**HOW TO COMPLETE THIS TASK:** Among the lines of the data, copy those that hold "agent".

**Stored items:**
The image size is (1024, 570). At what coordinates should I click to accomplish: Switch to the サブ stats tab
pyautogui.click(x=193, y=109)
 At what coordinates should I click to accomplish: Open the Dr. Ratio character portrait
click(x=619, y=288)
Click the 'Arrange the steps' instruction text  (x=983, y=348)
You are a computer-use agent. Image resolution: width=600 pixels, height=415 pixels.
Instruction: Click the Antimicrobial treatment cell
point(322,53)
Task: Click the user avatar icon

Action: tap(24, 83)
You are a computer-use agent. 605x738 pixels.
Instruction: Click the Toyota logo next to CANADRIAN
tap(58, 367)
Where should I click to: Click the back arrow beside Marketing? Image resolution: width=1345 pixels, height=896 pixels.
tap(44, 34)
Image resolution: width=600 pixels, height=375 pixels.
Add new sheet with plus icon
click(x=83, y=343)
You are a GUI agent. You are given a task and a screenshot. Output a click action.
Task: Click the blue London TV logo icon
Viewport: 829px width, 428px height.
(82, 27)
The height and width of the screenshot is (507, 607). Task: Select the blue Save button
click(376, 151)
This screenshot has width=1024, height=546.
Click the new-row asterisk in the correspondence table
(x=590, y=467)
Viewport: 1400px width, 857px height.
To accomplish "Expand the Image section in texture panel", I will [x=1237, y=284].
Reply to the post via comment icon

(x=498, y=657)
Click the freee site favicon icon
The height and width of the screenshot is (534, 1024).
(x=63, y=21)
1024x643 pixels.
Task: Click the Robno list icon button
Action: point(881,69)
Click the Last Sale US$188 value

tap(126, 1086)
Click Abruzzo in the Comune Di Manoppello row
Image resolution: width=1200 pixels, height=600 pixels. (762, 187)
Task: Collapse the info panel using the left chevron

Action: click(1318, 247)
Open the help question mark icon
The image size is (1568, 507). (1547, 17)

**EXPECTED OUTPUT:**
You are a computer-use agent. Image resolution: width=600 pixels, height=415 pixels.
You are a computer-use agent. 605x738 pixels.
You are a GUI agent. You are given a task and a screenshot. Output a click action.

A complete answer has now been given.